Where $$x^*$$ is the x where p takes on its maximum value, so for the unit normal $$x^*=0$$ for example.

In particular, I have in mind using this alternative quantity to filter data in a similar way to the filtering by “p value” described in a previous post.

So, if you’re trying to detect unusual situations (in the previous post example it was unusual loudness of noise) you fit your model $$p(x)$$ and then for each data value $$x_i$$ you calculate $$\log(p(x_i)/p(x^*))$$ and select those data points which produce a negative enough log probability density ratio. In particular, you’d actually calculate say the average over the posterior distribution for the parameters of this quantity.

This isn’t quite the same as the likelihood ratio, since of course it’s averaged over the posterior of the parameters, but it is obviously related. (EDIT: you can obviously use these ratios both for likelihood and for posterior density of parameter values, if you’re trying to compare alternative parameters, but with parameters you probably want marginal density values, and if you have samples, you probably need kernel density estimates or something…)

This is a case where it makes sense to use the Bayesian machinery to actually fit the frequency histogram of the data points, a perfectly legit thing to do, even though it is sometimes not required.
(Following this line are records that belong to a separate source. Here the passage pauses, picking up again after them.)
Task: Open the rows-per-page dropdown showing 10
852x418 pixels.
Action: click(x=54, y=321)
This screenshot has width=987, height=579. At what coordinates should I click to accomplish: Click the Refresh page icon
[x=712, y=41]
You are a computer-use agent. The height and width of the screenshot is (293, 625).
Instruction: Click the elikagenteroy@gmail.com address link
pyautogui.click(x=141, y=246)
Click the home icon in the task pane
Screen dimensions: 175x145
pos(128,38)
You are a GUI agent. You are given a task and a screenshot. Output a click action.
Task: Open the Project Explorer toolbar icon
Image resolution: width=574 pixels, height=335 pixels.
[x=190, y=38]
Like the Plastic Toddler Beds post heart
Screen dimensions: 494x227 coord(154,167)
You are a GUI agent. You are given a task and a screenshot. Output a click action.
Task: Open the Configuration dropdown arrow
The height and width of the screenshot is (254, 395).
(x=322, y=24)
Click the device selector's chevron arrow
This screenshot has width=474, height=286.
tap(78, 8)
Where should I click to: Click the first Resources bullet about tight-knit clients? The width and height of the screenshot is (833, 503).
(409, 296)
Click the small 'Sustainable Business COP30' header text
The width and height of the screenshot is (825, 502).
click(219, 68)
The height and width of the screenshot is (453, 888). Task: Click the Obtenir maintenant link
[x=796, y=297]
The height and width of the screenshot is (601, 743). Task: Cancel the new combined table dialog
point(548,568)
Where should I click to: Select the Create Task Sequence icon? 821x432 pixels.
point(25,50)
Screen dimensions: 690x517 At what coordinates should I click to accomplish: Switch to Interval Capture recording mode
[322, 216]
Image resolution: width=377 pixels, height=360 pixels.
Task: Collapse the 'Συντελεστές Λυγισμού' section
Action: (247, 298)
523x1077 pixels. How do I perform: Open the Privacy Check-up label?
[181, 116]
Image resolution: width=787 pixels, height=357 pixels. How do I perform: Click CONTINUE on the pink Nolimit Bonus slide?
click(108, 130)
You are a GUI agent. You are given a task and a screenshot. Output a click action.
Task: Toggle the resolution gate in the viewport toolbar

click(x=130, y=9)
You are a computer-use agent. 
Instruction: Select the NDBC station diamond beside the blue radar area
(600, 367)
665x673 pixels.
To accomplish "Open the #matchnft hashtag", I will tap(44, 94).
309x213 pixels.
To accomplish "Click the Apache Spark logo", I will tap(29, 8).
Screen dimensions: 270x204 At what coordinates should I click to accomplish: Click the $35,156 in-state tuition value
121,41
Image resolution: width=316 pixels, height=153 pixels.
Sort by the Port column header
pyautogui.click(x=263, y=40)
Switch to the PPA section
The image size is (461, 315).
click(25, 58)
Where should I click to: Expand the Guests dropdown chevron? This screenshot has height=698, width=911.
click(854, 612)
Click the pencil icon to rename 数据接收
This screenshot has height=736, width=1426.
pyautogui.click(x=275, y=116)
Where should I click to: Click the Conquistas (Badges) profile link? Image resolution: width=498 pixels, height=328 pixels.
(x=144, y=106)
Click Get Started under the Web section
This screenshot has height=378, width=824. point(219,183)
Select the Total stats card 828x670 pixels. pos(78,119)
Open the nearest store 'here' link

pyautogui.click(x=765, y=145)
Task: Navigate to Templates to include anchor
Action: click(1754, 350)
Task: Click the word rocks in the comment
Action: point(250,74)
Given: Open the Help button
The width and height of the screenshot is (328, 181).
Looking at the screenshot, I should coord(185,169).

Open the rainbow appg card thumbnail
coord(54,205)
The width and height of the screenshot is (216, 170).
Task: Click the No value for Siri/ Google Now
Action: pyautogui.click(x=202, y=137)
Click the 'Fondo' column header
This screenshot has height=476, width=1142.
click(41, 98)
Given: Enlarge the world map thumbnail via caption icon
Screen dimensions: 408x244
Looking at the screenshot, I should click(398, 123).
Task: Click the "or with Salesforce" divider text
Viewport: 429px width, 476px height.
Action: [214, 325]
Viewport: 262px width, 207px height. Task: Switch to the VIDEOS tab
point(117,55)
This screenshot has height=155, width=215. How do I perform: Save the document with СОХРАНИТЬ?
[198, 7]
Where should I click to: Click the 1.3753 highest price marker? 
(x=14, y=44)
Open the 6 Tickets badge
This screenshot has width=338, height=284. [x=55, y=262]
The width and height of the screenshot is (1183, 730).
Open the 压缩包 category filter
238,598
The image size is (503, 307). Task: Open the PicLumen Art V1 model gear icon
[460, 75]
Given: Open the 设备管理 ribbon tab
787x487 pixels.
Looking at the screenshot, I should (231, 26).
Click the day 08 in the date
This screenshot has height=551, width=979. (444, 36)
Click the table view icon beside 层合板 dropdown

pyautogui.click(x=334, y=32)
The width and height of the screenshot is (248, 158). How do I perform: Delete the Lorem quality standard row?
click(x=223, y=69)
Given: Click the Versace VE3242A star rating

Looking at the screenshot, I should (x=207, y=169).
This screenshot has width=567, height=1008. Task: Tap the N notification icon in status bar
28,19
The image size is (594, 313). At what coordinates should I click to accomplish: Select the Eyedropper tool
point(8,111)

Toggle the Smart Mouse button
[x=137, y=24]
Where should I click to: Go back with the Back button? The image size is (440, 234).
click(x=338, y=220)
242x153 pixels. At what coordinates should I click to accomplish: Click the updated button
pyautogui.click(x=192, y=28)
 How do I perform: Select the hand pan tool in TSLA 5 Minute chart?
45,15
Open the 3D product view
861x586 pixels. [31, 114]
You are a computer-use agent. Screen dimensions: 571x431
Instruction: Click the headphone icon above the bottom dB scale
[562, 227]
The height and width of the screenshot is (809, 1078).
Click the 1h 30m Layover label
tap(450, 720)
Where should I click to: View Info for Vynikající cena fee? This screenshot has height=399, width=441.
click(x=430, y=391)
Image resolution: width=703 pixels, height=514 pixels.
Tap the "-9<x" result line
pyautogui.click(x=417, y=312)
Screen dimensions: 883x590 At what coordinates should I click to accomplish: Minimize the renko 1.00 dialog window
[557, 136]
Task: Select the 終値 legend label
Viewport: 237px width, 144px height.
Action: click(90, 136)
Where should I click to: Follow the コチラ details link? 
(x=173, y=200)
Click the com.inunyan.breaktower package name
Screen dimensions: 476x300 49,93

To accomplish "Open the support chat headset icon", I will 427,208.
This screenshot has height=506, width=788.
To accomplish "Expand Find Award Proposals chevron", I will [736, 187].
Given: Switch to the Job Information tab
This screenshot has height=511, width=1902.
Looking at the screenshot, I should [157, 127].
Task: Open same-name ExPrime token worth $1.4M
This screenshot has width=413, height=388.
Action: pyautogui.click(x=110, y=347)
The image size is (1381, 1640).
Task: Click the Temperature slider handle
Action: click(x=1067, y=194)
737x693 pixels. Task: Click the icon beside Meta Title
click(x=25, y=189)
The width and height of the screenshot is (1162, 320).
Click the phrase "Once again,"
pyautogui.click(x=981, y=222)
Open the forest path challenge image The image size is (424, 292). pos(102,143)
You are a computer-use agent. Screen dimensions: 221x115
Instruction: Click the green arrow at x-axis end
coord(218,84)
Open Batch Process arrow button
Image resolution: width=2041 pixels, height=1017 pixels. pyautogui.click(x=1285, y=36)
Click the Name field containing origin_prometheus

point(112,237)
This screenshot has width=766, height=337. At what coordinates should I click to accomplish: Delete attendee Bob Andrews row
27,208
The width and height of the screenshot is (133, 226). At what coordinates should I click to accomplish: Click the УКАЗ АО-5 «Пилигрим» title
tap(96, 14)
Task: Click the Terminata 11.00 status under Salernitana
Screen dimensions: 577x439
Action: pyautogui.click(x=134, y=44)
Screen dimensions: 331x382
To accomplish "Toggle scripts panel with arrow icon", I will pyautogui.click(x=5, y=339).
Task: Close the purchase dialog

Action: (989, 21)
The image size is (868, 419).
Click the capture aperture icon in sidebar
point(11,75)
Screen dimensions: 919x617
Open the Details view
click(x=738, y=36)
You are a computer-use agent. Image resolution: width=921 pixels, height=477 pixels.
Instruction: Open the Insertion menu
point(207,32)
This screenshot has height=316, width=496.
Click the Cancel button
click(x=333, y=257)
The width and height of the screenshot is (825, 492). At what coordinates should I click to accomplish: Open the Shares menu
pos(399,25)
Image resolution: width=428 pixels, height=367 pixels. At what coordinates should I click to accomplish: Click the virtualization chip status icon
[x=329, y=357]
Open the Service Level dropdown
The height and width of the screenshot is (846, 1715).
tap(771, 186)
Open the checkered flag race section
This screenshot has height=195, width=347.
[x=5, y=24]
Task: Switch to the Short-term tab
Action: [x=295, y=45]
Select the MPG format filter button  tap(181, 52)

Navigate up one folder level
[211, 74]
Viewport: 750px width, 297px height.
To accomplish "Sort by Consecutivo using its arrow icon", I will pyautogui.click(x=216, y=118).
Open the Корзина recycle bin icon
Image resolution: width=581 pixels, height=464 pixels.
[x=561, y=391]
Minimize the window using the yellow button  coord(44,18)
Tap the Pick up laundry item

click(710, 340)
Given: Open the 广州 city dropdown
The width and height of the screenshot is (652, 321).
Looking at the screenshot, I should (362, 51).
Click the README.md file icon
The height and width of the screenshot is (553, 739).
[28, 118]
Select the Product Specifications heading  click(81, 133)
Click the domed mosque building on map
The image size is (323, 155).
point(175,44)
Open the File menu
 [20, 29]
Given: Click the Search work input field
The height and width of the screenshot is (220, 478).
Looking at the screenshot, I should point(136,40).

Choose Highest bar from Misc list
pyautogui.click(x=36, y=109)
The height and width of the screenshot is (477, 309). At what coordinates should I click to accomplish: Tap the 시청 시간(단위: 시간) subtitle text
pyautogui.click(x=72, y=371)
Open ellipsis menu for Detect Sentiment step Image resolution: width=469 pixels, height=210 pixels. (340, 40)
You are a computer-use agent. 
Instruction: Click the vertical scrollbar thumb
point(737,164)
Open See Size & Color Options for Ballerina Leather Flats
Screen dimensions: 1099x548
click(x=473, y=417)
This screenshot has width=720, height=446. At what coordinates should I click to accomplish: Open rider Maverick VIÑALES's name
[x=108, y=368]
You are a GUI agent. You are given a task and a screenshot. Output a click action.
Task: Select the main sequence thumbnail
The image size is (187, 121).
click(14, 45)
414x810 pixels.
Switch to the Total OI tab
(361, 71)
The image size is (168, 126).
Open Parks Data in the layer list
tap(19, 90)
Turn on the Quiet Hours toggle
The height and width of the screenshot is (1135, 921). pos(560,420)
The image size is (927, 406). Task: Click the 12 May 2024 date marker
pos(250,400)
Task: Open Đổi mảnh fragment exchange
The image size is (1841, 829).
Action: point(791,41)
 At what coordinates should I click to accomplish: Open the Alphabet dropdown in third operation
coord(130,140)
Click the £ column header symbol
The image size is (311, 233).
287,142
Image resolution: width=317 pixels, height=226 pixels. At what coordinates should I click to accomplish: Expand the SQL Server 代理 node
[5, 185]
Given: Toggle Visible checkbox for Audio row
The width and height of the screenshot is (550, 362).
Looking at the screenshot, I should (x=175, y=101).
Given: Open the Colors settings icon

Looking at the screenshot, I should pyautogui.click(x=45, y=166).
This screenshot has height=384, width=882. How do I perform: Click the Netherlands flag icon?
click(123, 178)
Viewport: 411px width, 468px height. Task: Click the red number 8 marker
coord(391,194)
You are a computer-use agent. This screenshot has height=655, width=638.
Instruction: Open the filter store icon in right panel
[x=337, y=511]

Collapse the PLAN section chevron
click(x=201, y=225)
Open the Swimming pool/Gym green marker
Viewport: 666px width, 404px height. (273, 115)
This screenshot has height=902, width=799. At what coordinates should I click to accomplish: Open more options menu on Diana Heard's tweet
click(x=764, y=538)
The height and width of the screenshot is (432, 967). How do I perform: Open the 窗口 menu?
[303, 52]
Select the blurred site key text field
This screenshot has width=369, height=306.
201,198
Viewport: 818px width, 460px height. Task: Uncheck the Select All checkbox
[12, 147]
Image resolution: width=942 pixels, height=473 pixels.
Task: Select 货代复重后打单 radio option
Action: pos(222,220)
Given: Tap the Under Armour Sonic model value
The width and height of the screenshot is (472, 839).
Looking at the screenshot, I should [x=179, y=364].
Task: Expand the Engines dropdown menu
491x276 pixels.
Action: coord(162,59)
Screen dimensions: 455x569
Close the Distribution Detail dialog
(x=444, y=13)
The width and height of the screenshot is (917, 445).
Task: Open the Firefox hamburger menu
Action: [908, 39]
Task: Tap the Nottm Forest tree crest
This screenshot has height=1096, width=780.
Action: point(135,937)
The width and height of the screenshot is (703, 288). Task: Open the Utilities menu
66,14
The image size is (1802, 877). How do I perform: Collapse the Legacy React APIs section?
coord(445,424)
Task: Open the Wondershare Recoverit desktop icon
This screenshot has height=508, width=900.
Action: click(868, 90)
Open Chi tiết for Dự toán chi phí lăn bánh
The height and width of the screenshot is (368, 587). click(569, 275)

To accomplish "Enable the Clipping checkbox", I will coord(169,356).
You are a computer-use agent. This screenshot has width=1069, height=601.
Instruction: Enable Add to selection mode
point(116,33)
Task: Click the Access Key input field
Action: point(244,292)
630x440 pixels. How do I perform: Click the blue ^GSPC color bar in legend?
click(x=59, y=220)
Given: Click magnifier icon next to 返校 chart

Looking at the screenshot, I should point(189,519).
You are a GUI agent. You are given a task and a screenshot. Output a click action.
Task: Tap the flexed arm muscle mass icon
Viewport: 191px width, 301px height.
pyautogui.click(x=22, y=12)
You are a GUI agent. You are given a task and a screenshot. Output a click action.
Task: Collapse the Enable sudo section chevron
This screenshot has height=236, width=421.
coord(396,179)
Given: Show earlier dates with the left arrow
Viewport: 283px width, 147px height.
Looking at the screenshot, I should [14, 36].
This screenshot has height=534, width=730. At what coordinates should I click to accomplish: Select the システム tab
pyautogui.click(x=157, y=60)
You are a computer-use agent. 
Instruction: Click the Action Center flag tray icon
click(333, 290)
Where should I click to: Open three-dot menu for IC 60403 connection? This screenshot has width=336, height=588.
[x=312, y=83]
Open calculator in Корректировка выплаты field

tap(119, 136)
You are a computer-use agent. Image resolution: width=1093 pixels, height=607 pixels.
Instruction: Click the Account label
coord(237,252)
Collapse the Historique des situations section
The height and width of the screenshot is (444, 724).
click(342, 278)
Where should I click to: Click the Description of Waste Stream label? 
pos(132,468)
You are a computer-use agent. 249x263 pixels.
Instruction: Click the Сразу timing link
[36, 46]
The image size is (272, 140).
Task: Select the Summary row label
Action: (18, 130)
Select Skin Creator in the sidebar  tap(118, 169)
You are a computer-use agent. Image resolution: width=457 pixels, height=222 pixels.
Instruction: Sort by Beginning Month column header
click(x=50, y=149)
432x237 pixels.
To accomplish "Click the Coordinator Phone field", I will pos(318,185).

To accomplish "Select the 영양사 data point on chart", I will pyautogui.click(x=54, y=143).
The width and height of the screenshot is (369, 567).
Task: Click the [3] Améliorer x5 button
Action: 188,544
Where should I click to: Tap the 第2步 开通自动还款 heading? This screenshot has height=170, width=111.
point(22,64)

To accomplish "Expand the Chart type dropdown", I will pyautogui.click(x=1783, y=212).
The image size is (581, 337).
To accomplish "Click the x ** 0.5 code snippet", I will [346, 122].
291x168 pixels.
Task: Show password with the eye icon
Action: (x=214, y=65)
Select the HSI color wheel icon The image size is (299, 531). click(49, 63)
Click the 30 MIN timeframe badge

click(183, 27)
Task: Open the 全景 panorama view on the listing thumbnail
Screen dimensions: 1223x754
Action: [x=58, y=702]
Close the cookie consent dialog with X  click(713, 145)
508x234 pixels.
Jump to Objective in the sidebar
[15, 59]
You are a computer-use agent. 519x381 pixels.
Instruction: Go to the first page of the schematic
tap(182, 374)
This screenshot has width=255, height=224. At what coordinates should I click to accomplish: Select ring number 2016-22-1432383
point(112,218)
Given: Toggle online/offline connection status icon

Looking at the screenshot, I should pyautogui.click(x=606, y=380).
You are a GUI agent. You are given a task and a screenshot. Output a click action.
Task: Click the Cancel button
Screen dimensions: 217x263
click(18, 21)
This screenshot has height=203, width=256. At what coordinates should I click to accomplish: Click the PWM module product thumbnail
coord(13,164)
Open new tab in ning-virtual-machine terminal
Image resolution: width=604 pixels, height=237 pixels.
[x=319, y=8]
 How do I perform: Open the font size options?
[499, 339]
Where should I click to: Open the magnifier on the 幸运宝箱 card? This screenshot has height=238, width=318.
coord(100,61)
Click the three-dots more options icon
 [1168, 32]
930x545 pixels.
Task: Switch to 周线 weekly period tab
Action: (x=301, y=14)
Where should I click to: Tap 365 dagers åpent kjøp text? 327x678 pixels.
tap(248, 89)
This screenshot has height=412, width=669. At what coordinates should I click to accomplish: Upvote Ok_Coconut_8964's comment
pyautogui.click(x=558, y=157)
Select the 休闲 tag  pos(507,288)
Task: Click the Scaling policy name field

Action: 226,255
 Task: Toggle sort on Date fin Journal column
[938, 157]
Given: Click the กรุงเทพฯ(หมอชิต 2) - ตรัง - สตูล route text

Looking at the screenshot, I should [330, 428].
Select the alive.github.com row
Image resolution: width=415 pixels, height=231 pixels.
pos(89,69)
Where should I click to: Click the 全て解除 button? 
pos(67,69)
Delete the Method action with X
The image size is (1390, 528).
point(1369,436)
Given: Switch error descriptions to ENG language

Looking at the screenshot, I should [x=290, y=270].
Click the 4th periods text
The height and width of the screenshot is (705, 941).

Ways in which this is superior to “p values” include being able to distinguish when something is unusual even when it’s not on the tail of a distribution. For example in multi-modal distributions, as well as being actually motivated by the science (in so far as you put science into your data model) and the actual values of the data, it doesn’t involve any probability under the model to observe theoretical data ‘as extreme or more extreme” than the data point for example, it’s just the relative probability to observe data in the immediate neighbourhood of the data point compared to in the immediate neighbourhood of the most common point. In particular you can think of $$p(x) dx / p(x^*) dx$$ as a ratio of probabilities for any infinitesimal quantities $$dx$$ which thanks to the ratio happen to cancel out.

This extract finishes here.